- Okawa Elementary School in Miyagi Prefecture was swallowed by a tsunami after the 2011 Great East Japan Earthquake. Seventy-four students and 10 teachers died or remain missing.
- The teachers kept the children in the schoolyard until it was too late.
- Hiratsuka Shinichiro lost his daughter. To understand why the school didn't quickly usher the students to safety, he has spent years studying crisis psychology.
A simple question
For the past 11 years, the sight of a hill right in front of the schoolyard at Okawa Elementary School has prompted many to ask: Why didn't the staff evacuate the students to higher ground as the tsunami approached?
The school, 4 kilometers from the coast, was submerged up to its roof. To this day, the mangled concrete pillars are powerful evidence of the sheer force of the water.
Three minutes after the earthquake, authorities warned that a tsunami was sweeping toward the coast. But the school kept the students in the schoolyard for 50 minutes. By the time they began to move them to a slightly higher spot beside a river, it was too late – a wall of water came crashing in.
Dream to be like dad
"If only they had climbed up here," says Hiratsuka Shinichiro, standing on a reinforced plateau in the middle of the hill. He points to a sign a few meters below him that shows the height of the tsunami.
Hiratsuka is a teacher who now serves as principal of a junior high school. He lost his 12-year-old daughter Koharu in the tragedy at Okawa Elementary School. He says she was a sweet child who doted on her younger brother and sister. She wanted to become a teacher one day, like her father.
Court ruling provides no closure
Desperate to understand why the teachers failed to get the children out of the schoolyard as quickly as possible, a group of families sued the city and the prefectural governments in 2014.
In 2019, Japan's Supreme Court upheld a ruling from the previous year which found the school had failed to designate a site where staff and students should evacuate. The court also said schools must have a higher level of disaster preparedness than ordinary members of the public.
But Hiratsuka wasn't satisfied. "I still felt frustrated, because I'd never heard a single convincing reason for what happened that could help me come to terms with it."
He has immersed himself in the study of disaster preparedness. He spent years reading up on the subject and listening to experts in the field.

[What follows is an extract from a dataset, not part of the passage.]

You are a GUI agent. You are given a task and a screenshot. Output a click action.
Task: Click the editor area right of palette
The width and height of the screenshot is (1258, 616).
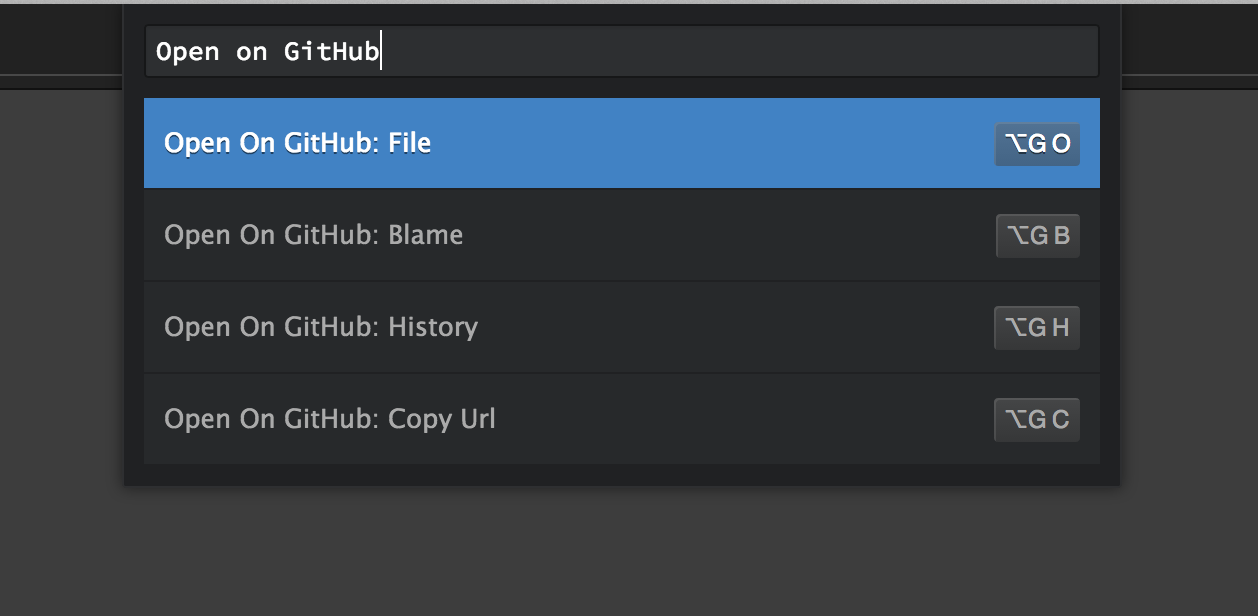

Eventually he discovered an area of research called crisis psychology, and it helped him make sense of the tragedy that took his daughter's life.
"I finally understood," he says. "It was such an unexpected disaster that it may have affected the mental state of the school staff."
In response to the court ruling, Miyagi Prefecture started using the former school grounds to provide disaster management training for teachers, and enlisted Hiratsuka as a lecturer.
One of the lessons he teaches is about "Normalcy Bias," a mindset where people disbelieve or minimize threats in order to cope.
The area in and around the school had not been designated as a tsunami warning zone. Some residents in the neighborhood even went to a community center right next to the school after the earthquake struck. When a parent urged a teacher to evacuate students up the hill, the teacher responded by saying it was safe where they were.
"The ground shook violently," Hiratsuka says. "People knew this was a massive earthquake. But nobody believed a tsunami would come this far inland. It had never happened before."
Everyone follows someone else
"Majority Synching Bias" is a term for another type of mindset that can put people at risk. It's the tendency to follow what the majority of a group is doing to gain a sense of security, even in the absence of evidence that it's the best course of action.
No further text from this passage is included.